Spagna fuori dal Mondiale. E’ la fine di un ciclo


Per la Spagna il 18 giugno 2014 rimarrà una giornata storica, nel bene e nel male. Nella stessa giornata il re Juan Carlos abdica in favore del figlio, Filippo VI, e la Nazionale di calcio, che negli ultimi anni aveva vinto praticamente tutto, è stata eliminata dopo solo due partite, cosa che non le capitava dai Mondiali di Francia ’98.

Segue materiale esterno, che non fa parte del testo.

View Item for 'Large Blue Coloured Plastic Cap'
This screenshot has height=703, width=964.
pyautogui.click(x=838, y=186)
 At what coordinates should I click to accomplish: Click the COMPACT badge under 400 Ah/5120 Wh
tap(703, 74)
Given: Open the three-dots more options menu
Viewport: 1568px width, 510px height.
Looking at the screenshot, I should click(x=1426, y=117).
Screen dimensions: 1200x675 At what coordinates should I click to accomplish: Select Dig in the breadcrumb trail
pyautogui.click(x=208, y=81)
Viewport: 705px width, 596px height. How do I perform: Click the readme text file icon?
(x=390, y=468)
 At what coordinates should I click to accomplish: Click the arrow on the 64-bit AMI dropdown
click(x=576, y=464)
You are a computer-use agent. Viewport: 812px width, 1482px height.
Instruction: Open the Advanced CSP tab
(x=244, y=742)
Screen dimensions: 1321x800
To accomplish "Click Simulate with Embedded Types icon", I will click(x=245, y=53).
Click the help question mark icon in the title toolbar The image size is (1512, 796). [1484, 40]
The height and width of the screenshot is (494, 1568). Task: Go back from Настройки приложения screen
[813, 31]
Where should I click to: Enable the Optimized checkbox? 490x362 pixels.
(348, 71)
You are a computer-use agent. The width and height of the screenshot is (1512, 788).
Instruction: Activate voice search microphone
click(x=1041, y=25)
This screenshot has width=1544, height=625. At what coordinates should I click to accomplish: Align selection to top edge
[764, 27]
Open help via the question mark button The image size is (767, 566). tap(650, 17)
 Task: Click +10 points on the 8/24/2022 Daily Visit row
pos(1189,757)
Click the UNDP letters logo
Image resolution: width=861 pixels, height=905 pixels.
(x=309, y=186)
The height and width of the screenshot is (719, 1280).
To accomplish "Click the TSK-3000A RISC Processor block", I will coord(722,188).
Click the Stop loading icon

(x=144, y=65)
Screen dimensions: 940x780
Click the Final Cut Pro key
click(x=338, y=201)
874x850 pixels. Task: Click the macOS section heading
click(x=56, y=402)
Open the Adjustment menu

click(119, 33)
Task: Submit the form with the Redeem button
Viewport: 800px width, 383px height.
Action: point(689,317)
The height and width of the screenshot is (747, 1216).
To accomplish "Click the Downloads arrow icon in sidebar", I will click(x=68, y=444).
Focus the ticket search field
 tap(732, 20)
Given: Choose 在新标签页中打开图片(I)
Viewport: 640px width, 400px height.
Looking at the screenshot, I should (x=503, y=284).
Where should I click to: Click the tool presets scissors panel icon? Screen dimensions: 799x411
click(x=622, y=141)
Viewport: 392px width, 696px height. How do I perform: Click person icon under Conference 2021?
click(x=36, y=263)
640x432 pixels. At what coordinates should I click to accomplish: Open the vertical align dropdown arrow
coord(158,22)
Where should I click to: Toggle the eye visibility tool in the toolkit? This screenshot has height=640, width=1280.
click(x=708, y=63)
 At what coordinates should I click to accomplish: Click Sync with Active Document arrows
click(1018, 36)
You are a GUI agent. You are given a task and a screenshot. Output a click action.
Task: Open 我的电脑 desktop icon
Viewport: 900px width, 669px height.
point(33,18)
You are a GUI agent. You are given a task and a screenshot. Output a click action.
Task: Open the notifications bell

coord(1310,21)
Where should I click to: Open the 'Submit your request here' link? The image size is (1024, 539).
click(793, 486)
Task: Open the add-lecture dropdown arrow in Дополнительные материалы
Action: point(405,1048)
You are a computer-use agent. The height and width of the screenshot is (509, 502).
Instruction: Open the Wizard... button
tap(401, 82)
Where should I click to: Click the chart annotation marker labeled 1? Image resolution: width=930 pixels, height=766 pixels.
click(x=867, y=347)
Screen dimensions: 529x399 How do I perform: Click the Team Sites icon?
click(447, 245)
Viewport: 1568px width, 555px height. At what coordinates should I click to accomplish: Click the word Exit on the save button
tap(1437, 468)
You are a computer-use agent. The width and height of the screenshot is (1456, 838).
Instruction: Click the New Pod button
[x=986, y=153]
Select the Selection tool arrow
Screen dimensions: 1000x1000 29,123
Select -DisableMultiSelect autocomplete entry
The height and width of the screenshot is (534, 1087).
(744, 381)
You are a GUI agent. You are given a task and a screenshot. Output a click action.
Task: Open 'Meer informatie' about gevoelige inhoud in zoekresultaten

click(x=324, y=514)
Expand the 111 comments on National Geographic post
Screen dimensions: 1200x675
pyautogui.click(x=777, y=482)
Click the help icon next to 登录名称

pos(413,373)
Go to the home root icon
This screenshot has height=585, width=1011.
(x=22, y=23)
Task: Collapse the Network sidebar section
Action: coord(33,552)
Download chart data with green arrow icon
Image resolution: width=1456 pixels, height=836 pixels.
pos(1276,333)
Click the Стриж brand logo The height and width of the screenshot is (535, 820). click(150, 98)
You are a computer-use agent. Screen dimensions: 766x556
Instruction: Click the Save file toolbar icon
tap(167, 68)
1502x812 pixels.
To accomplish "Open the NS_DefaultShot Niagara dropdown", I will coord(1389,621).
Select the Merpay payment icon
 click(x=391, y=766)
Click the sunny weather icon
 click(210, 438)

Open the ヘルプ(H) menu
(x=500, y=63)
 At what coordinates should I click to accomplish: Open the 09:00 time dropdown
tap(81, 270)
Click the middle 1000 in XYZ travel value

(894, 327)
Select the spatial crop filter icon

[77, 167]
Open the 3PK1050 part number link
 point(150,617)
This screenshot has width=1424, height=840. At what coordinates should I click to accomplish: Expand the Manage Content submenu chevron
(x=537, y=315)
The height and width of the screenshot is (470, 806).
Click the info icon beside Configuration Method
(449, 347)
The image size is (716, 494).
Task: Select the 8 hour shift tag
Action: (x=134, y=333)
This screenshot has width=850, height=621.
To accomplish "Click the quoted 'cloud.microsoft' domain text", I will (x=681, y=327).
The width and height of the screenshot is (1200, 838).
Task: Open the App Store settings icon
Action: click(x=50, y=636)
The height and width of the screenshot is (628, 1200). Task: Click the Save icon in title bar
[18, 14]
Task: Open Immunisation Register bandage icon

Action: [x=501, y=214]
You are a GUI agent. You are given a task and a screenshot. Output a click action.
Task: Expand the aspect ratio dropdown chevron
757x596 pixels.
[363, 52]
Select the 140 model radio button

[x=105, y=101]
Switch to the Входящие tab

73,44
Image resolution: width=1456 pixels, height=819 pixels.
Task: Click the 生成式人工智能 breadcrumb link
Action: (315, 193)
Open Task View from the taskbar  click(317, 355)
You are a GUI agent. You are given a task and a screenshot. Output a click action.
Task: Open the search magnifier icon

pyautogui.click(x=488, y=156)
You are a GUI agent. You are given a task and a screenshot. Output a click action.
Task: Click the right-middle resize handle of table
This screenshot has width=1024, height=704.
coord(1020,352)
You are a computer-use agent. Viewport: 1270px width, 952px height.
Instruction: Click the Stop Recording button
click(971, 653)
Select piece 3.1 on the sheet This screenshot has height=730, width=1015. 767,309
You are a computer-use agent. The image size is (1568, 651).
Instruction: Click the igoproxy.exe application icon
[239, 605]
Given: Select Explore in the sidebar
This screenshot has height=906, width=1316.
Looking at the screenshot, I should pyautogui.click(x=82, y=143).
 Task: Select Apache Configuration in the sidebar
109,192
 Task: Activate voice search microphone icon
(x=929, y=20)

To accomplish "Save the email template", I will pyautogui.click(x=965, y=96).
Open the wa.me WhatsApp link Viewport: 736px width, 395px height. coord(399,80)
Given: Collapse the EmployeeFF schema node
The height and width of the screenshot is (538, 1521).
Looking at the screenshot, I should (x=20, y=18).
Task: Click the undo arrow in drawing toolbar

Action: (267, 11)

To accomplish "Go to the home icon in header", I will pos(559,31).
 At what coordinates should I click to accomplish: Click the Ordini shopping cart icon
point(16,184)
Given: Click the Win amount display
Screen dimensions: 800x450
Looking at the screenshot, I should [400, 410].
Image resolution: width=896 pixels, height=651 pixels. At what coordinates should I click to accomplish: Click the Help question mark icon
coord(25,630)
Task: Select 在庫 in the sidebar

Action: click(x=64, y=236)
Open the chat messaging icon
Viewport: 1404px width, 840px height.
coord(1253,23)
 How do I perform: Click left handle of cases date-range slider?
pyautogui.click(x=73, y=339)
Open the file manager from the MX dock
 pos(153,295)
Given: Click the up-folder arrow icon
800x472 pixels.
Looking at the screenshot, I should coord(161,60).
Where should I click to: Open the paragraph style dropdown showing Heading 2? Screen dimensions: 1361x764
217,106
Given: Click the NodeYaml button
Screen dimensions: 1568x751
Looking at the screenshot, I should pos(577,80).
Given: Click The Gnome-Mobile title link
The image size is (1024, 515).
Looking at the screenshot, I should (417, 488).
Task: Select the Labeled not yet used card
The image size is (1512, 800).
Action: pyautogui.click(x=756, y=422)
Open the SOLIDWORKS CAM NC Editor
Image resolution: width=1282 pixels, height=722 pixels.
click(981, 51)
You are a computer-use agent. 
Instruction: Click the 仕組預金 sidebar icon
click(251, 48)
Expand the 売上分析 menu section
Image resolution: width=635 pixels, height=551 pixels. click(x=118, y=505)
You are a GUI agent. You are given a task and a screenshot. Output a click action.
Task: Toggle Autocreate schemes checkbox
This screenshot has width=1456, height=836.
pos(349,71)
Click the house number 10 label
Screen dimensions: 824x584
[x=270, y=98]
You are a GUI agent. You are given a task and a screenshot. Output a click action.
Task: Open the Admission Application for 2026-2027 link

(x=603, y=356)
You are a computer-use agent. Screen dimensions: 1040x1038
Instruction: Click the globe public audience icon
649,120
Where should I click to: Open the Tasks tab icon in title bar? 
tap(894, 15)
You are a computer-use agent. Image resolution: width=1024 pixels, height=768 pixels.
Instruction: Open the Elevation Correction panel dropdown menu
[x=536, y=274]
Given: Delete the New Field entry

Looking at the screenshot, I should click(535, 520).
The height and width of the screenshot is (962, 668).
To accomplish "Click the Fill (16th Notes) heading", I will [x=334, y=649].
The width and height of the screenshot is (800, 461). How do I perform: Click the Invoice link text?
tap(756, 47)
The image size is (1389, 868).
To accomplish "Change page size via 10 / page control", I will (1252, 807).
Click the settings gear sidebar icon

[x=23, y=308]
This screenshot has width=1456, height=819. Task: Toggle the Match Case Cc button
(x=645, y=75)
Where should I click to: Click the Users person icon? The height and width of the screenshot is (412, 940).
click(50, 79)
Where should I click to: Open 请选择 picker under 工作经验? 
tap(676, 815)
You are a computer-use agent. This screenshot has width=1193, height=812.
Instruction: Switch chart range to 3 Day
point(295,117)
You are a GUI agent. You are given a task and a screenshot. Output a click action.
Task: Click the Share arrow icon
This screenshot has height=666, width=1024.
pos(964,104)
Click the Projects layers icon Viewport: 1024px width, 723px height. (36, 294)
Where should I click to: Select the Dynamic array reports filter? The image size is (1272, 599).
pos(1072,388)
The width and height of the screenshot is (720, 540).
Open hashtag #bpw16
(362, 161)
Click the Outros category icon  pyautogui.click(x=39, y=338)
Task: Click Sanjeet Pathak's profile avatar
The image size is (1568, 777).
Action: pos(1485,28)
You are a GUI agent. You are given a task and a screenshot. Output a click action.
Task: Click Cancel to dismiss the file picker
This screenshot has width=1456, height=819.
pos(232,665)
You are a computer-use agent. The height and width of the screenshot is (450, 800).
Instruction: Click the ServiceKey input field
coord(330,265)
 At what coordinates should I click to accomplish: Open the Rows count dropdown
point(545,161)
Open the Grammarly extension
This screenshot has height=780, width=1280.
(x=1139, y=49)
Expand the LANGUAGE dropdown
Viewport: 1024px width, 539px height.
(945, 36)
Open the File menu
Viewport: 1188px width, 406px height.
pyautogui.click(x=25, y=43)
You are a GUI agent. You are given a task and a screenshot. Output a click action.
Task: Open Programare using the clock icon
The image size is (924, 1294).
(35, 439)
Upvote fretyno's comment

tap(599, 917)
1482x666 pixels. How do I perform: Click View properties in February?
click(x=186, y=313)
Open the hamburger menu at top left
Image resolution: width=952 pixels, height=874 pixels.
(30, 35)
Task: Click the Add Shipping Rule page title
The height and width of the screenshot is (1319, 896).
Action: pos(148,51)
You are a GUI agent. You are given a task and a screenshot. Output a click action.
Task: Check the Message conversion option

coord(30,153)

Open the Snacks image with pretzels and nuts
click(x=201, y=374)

La delusione iberica è tanta. Trasuda da ogni pagina dei media locali, ma si cercano soprattutto le motivazioni di una tale debacle: stagione troppo lunga, appagamento dopo le tante vittorie, giocatori con la testa più al prossimo trasferimento (Fabregas, Xavi, Diego Costa) la maledizione dei campioni in carica, che aveva fatto uscire subito anche Italia e Francia nelle ultime edizioni. Ma forse, più che a una maledizione, si dovrebbe pensare al fatto che la Spagna in questi primi 180 minuti ha incassato sette gol e ne ha realizzato solo uno, peraltro su rigore molto generoso concessole contro l’ Olanda.

Pensare che in Spagna si era parlato più volte, nelle settimane precedenti al Mondiale, di “Maracanazo”, riferendosi alla enorme delusione subita dal Brasile nella finale contro l’Uruguay del 1950. La speranza ovviamente era quella di poter ripetere l’ impresa, sconfiggendo il Brasile in finale: il Maracanazo è arrivato, ma la protagonista delusa questa volta è la Spagna, oramai ex campione del Mondo.